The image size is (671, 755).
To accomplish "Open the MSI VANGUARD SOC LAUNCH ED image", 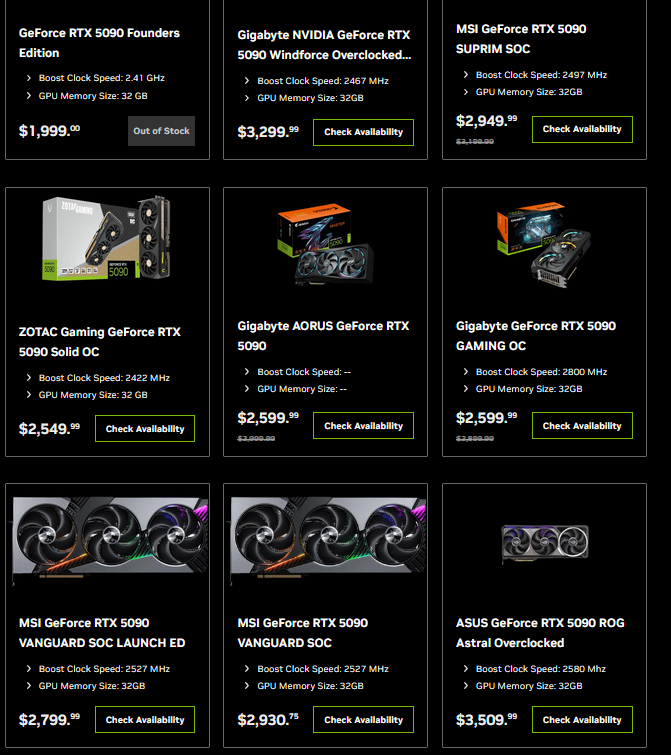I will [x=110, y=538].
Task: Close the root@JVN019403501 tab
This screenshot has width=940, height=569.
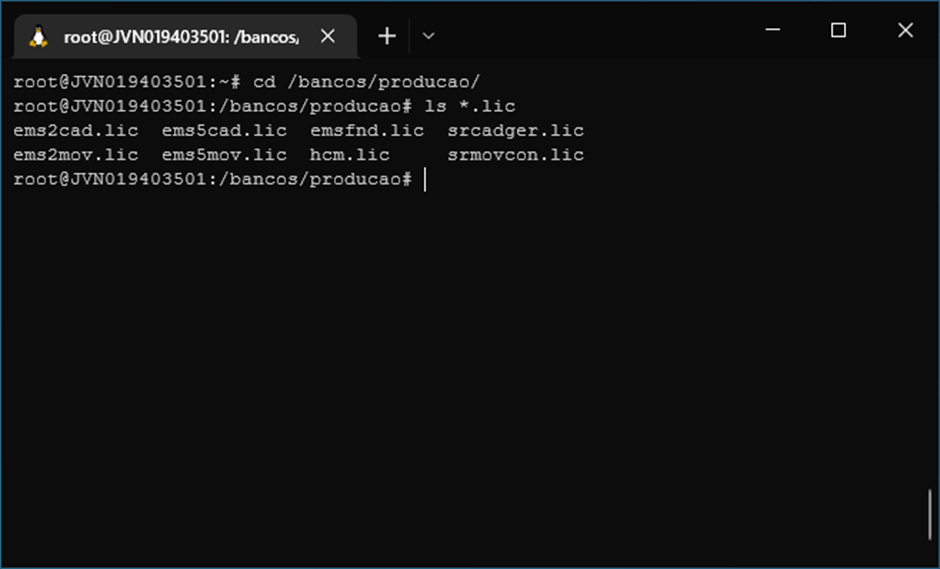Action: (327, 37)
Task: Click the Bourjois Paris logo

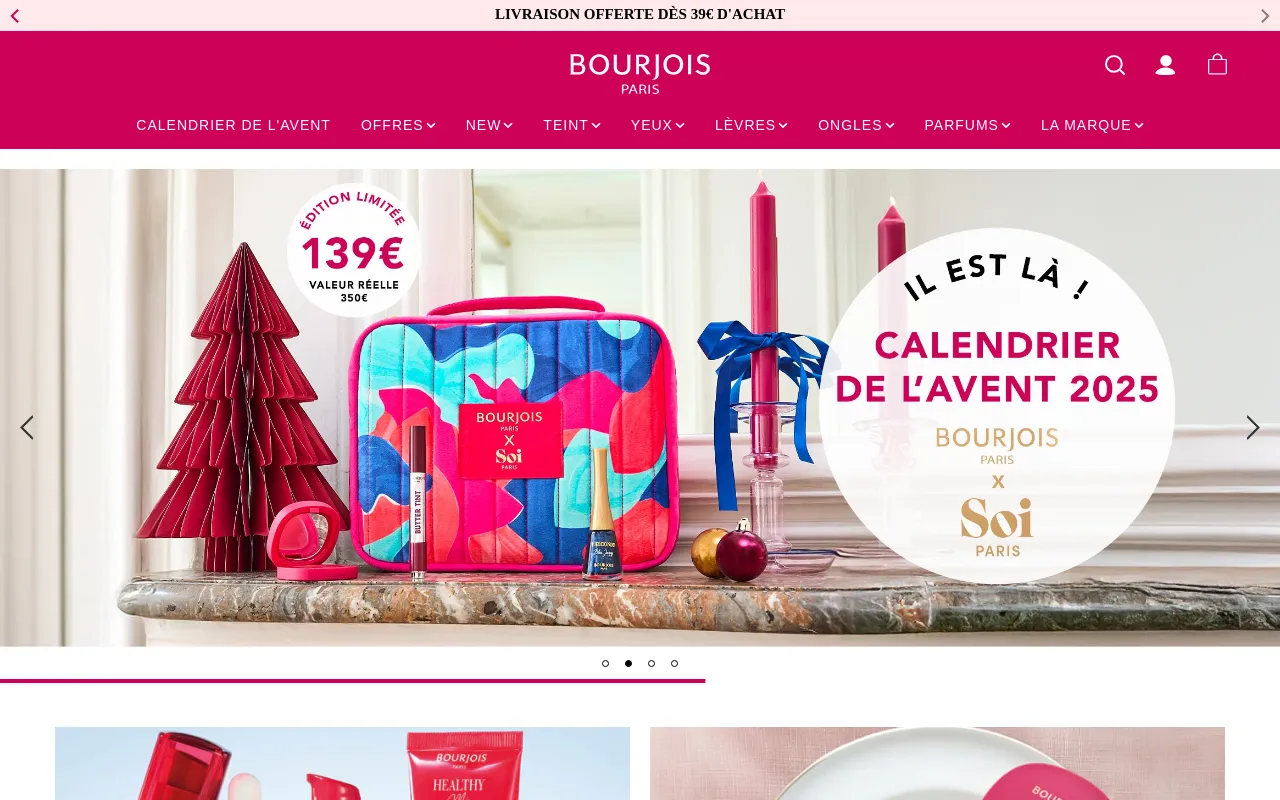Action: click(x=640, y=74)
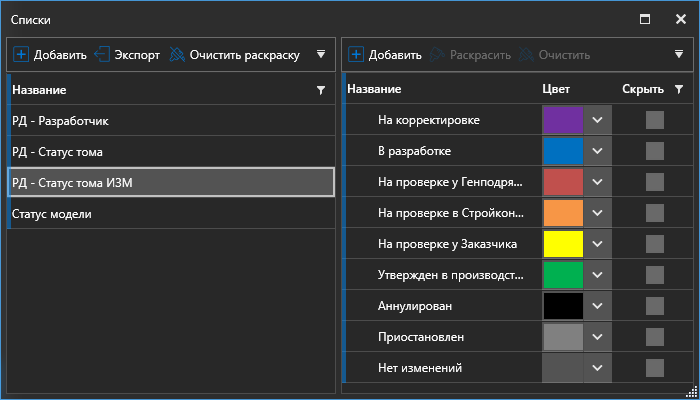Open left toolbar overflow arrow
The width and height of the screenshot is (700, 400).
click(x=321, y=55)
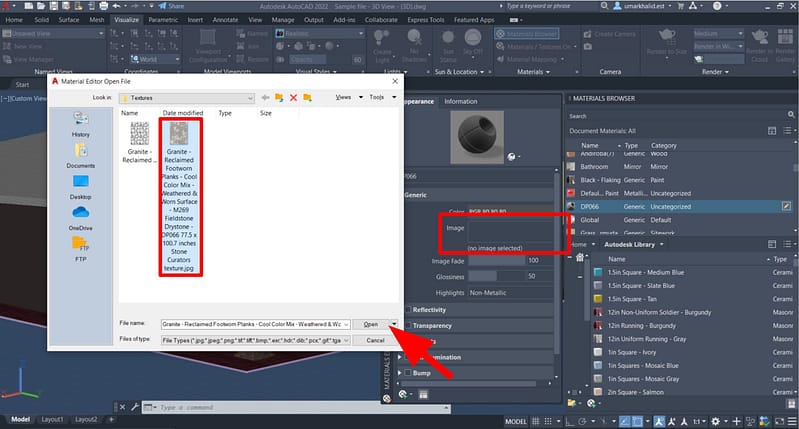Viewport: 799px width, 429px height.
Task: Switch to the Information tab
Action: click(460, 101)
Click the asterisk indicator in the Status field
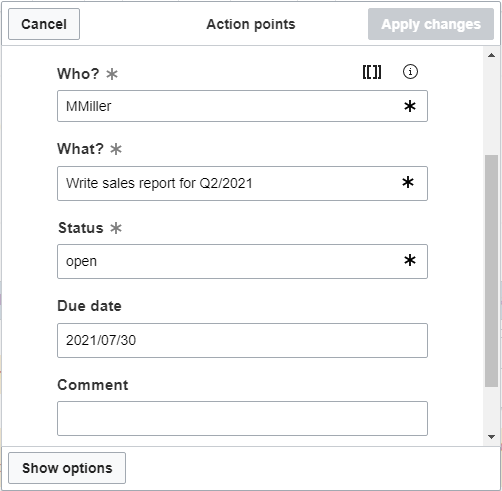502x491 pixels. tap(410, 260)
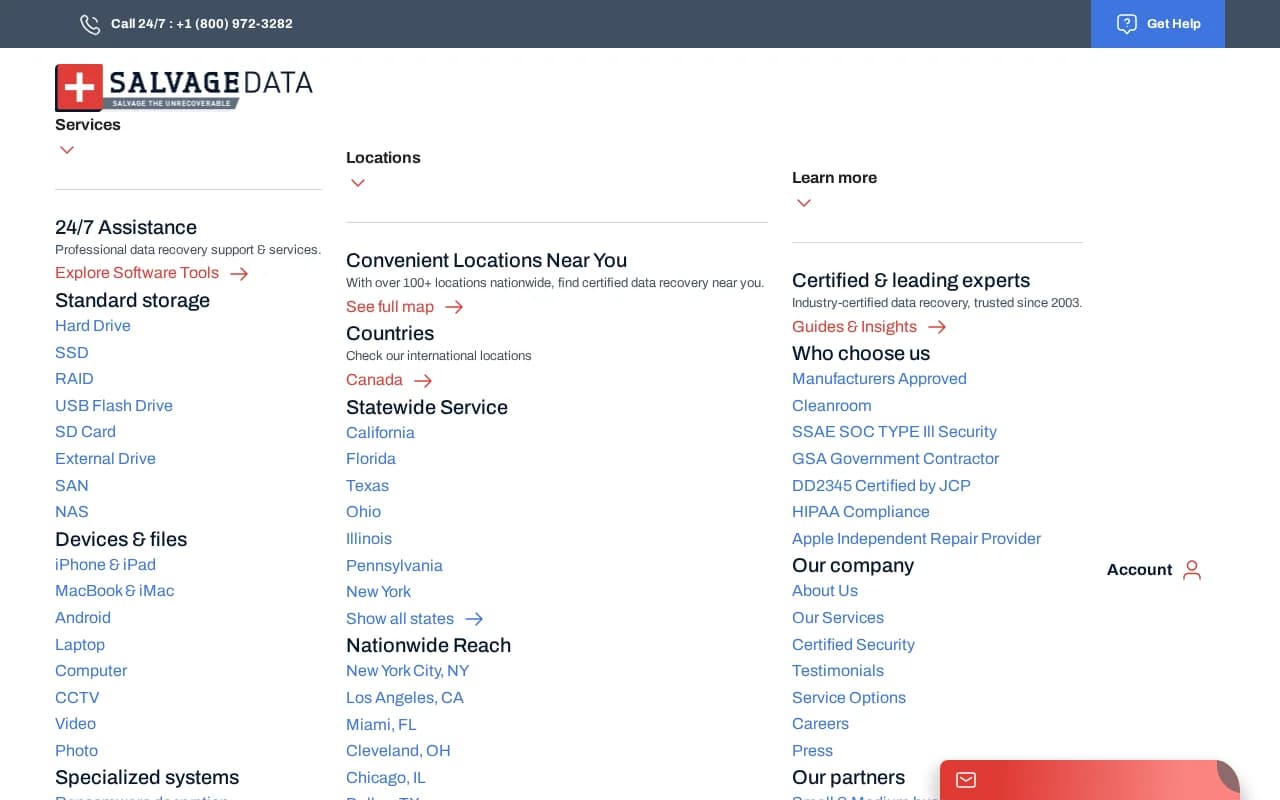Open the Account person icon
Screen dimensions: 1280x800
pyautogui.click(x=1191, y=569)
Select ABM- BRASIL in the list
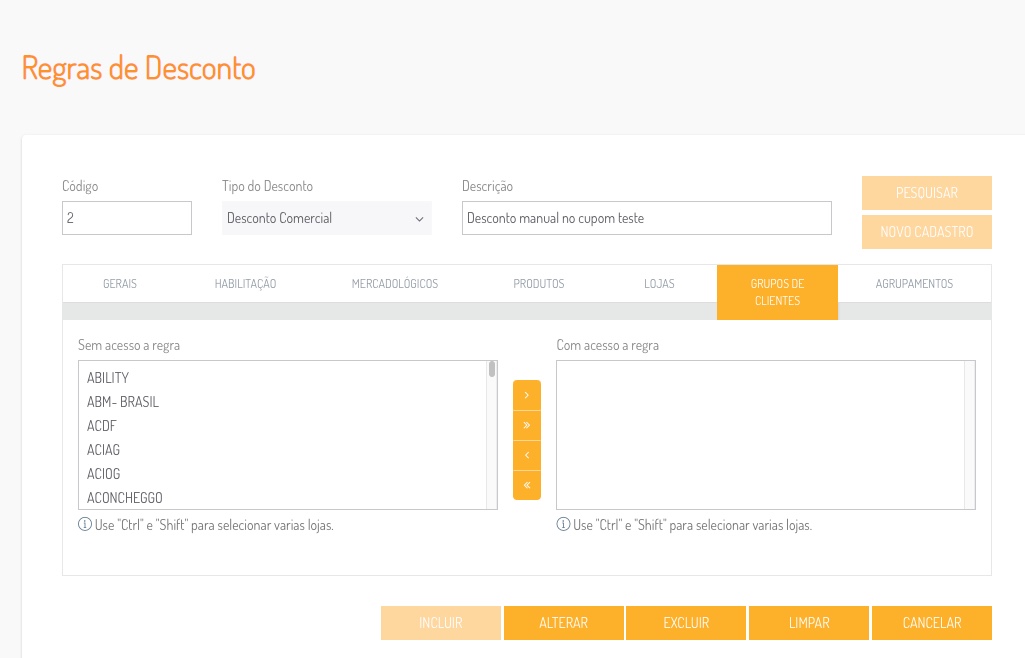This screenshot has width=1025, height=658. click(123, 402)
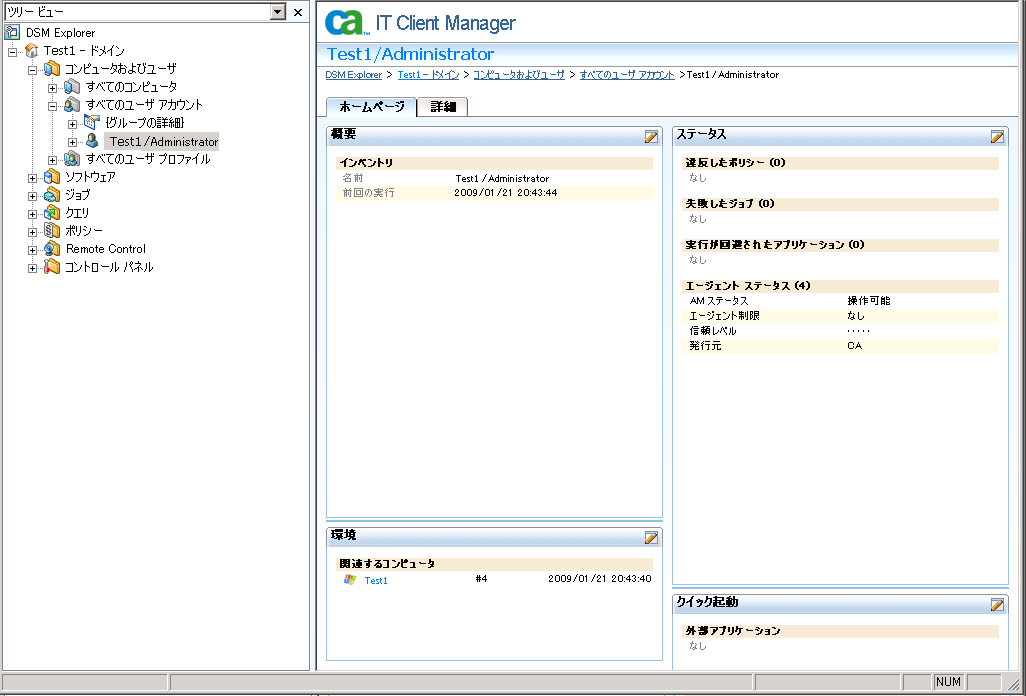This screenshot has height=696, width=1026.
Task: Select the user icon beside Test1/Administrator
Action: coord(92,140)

◆ What is needed ◆
Write out each line exactly, from the one containing "Click the asterisk" through the end of the entries, and skip the pictures.

◆ Solution to the problem ◆
Click the asterisk indicator in the Status field
502x491 pixels. tap(410, 260)
Open the Account person icon
Screen dimensions: 1280x800
pyautogui.click(x=1191, y=569)
Select ABM- BRASIL in the list
This screenshot has width=1025, height=658. click(123, 402)
This screenshot has height=696, width=1026.
Task: Select the user icon beside Test1/Administrator
Action: coord(92,140)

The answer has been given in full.